ART: Adaptive Reasoning Trees for Explainable Claim Verification
Sahil Wadhwa, Himanshu Kumar, Guanqun Yang, Abbaas Alif Mohamed Nishar, Pranab Mohanty, Swapnil Shinde, Yue Wu

TL;DR
ART introduces a hierarchical, transparent reasoning framework for claim verification using LLMs, enabling more trustworthy and contestable decisions in high-stakes scenarios.
Contribution
The paper presents ART, a novel hierarchical reasoning method that improves explainability and reliability in claim verification with LLMs.
Findings
ART outperforms baseline methods in claim verification accuracy.
Structured reasoning enhances transparency and contestability.

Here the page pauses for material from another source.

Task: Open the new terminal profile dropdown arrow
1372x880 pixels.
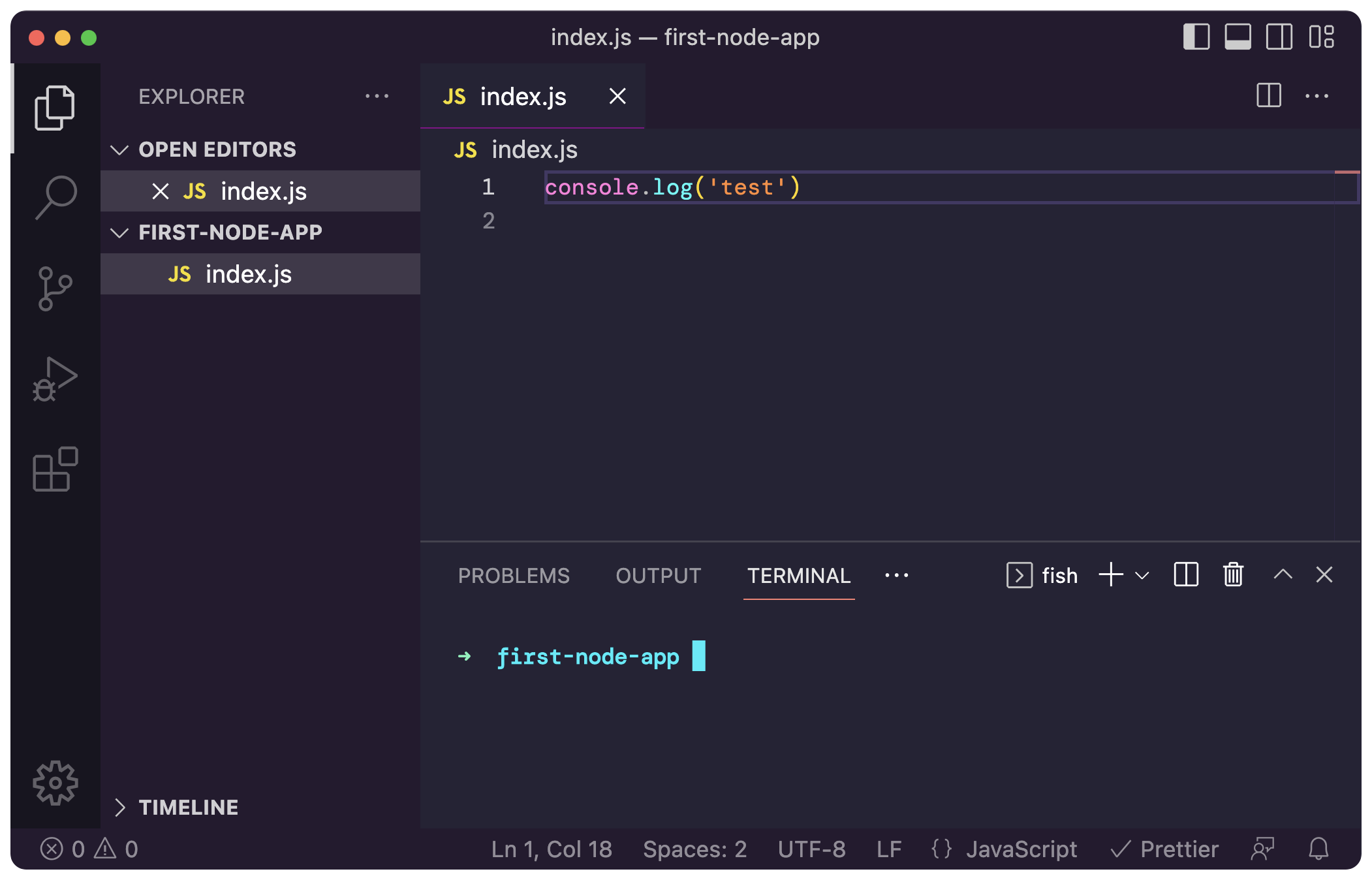Action: click(x=1142, y=576)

Establishes new benchmarks for explainable claim verification.
Abstract
Large Language Models (LLMs) are powerful candidates for complex decision-making, leveraging vast encoded knowledge and remarkable zero-shot abilities. However, their adoption in high-stakes environments is hindered by their opacity; their outputs lack faithful explanations and cannot be effectively contested to correct errors, undermining trustworthiness. In this paper, we propose ART (Adaptive Reasoning Trees), a hierarchical method for claim verification. The process begins with a root claim, which branches into supporting and attacking child arguments. An argument's strength is determined bottom-up via a pairwise tournament of its children, adjudicated by a judge LLM, allowing a final, transparent and contestable verdict to be systematically derived which is missing in methods like Chain-of-Thought (CoT). We empirically validate ART on multiple datasets, analyzing different argument…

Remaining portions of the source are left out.